If a predator approaches the Bogsnapper, they will do a small display; they will kick their legs and then flop to one side, imitating death. It does not matter if the Bogsnapper's head falls under the water, their amphibian skin will be able to absorb air for some time. If the predator gets curious, the Bogsnapper will wait until they get close and then get up quickly, their floundering legs perhaps planting a kick in the predator. Unfortunately for the Bogsnapper, their hides are thin and their veins close to the surface. A drag-down by a predator will usually be fatal.
Diet. Bogsnappers are capable of sifting through the mud with their flat bills for larvae and insects. The Bogsnapper will take a billful of mud and then dip their bill under the water, opening and closing it quickly; this sifts out the silt and leaves the heavy food behind. Bogsnappers also eat small fish, frogs and grasses.
Mating. There is no season to the Bogsnapper mating. There is little ritual to it as well. When a male wishes to mate, he approaches a female and mounts her from behind.

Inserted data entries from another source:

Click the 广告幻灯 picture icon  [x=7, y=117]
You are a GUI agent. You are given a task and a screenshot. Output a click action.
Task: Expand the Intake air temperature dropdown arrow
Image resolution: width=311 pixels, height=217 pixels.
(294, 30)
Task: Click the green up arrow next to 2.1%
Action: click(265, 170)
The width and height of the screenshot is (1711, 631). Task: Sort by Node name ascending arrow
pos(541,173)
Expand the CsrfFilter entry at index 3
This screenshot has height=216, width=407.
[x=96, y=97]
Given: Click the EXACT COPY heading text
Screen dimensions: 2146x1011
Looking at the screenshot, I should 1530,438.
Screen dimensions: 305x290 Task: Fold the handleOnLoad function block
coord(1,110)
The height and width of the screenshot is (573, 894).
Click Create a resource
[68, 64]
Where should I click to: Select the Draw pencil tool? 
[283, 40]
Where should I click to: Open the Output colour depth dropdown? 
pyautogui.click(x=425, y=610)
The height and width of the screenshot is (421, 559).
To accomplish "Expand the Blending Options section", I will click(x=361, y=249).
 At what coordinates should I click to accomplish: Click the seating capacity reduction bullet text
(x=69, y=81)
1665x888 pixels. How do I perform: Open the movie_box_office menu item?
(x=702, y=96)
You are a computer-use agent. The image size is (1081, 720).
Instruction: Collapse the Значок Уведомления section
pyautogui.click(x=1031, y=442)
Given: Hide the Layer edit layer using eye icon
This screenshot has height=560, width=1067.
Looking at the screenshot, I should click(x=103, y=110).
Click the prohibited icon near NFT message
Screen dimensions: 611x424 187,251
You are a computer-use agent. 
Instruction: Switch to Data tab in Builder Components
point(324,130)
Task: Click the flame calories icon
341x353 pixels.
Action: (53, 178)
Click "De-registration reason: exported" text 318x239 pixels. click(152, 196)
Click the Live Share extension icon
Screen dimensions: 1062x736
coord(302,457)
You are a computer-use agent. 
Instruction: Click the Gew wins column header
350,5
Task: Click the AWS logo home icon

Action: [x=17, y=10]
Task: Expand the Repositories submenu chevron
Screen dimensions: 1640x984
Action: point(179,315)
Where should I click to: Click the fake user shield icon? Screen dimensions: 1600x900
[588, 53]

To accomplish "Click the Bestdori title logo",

If she does not wish to mate she will fight back; if she does, she will do nothing.
The female Bogsnapper will dig a shallow home in the mud and lay 2-3 eggs shortly after. These soft-shelled eggs are considered a delicacy among some races, and are an easy catch to predators who know where to look. The female will then leave the eggs alone as she continues on with the herd. These eggs will stay warm and semi-protected under the silt for 2 months, until they are ready to hatch. When they do, they dig their way to the surface. A baby Bogsnapper will be a little larger than a fore, and from birth, they must take care of themselves. Clutches tend to stay together, and some clutches will band together in large numbers (about 20-50) until they are old enough to take care of themselves. This small age is prime for catching Bogsnappers for domestication; they will not fight much, and their skin is more rubbery and less chance for injury. Bogsnappers live about 15 years.